Rewrite the lines from the line with "The image size is (1568, 782)." up to and including the line with "tap(51, 62)", putting "marker" in place of "placemark" and leaving everything else unchanged.
"""
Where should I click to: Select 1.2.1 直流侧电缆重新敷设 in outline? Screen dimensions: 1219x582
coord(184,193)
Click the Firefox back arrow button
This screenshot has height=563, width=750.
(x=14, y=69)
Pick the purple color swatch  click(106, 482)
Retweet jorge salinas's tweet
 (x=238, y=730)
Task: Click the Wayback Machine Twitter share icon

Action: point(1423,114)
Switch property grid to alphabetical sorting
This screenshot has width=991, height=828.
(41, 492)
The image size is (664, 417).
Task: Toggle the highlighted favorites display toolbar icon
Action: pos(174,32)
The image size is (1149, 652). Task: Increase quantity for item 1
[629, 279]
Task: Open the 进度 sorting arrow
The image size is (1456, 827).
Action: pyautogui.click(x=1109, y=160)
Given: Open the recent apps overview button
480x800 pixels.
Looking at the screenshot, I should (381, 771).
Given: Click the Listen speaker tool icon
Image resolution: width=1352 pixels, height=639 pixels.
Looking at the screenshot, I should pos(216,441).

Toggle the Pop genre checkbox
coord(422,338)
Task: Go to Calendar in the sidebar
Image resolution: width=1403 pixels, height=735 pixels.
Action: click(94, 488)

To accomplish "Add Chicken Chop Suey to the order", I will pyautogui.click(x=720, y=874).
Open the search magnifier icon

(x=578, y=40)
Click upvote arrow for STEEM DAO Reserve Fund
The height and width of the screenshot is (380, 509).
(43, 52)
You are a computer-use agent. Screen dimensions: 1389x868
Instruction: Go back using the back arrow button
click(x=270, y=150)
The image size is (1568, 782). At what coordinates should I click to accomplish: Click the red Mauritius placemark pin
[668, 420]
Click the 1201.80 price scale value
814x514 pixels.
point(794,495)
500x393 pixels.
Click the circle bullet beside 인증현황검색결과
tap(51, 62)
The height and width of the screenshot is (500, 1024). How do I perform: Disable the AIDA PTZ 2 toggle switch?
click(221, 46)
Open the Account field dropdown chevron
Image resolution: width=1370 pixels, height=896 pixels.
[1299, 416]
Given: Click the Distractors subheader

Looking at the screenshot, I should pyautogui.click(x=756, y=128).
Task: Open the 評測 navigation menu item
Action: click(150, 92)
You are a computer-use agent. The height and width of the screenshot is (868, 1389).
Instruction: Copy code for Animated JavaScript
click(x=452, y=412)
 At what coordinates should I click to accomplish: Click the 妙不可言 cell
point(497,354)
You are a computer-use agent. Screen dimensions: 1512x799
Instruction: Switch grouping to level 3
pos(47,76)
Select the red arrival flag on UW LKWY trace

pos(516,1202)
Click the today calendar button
"""
## Solution
The image size is (1568, 782). At what coordinates should I click to accomplish: Click the red Mauritius marker pin
[668, 420]
Click the 1201.80 price scale value
814x514 pixels.
point(794,495)
500x393 pixels.
Click the circle bullet beside 인증현황검색결과
tap(51, 62)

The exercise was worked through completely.